L’espèce humaine put mesurer avec assez de précision que la Terre tournait sur elle-même en vingt-quatre heures et autour de l’énorme masse incandescente du Soleil en environ trois cent soixante-cinq jours. Ces circonstances-là et d’autres aussi singulières étaient en rapport avec la vie de toutes les espèces alors existantes.

Dès l’Antiquité, les philosophes et les penseurs les plus avancés ont cherché la justice sociale. Il n’empêche que l’esclavage physique n’a disparu légalement que voilà à peine cent vingt-neuf ans, quand il fut aboli dans la colonie espagnole de Cuba.
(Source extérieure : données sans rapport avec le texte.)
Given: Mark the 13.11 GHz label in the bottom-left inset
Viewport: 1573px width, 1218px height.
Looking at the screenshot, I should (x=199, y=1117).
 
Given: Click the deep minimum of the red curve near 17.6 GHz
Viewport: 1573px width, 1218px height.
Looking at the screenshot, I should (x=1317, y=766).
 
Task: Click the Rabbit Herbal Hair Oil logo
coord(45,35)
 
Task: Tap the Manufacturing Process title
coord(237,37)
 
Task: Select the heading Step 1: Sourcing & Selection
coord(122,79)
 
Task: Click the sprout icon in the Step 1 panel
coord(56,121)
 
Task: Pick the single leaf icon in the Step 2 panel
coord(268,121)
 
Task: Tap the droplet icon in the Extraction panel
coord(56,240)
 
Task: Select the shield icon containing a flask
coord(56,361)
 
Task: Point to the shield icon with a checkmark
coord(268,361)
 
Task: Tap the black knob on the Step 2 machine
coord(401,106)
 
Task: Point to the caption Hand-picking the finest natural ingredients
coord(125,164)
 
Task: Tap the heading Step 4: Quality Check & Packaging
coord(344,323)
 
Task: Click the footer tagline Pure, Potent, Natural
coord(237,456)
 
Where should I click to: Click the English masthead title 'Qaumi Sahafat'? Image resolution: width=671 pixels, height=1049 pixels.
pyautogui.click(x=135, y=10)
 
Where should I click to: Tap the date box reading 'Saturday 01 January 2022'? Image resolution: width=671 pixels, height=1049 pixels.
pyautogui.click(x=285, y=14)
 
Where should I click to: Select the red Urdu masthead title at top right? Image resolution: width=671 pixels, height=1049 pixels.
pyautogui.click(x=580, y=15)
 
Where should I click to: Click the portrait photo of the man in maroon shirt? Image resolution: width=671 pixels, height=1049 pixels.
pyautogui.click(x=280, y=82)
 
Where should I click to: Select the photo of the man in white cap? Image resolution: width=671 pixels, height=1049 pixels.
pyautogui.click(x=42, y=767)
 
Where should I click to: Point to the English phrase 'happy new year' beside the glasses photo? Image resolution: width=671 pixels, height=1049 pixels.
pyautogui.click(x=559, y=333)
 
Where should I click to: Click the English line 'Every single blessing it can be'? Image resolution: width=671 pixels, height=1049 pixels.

La théorie de l’évolution, exposée par Darwin dans son ouvrage L’Origine des espèces, a été, de mon point de vue, l’une des deux découvertes scientifiques les plus importantes. Bien que certains y aient vu un déni des croyances religieuses, aucun scientifique ne la refuse  plus de nos jours, et beaucoup d’entre eux, qui professent sincèrement des convictions religieuses, voient dans l’évolution l’expression de la volonté divine.

L’autre contribution décisive a été la théorie générale de la relativité exposée en 1915 par Albert Einstein, source de nombreuses recherches après la mort de son auteur en avril 1955. Peu de personnes ont influé autant que lui sur les destinées du monde. Einstein persuada Roosevelt d’engager des recherches pour produire la bombe atomique parce qu’il redoutait que les nazis ne prennent les devants dans sa mise au point. Quand Truman fit larguer des bombes atomiques sur Hiroshima et Nagasaki, deux villes japonaises non militaires, ceci le bouleversa tant qu’il se transforma en un pacifiste convaincu. Les États-Unis possèdent aujourd’hui des milliers d’armes atomiques plus puissantes que celles-là, capables  d’exterminer plusieurs fois la population du monde, et ils sont aussi les plus gros fabricants et exportateurs d’armes de toutes sortes.

Le rythme accéléré des recherches scientifiques dans tous les domaines de la production matérielle et des services, sous la pression de l’ordre économique imposé au monde après la Deuxième Guerre mondiale, a conduit l’humanité à une situation intenable.

Notre devoir est d’exiger la vérité. La population de tous les pays a le droit de savoir quels sont les facteurs qui provoquent les changements climatiques et quelles sont les possibilités actuelles de la science d’inverser cette tendance, si tant est qu’elle soit encore vraiment en mesure de le faire.

Le peuple cubain, en particulier sa magnifique jeunesse, a prouvé hier que, même au milieu d’un blocus économique brutal, il était possible de vaincre des obstacles inimaginables.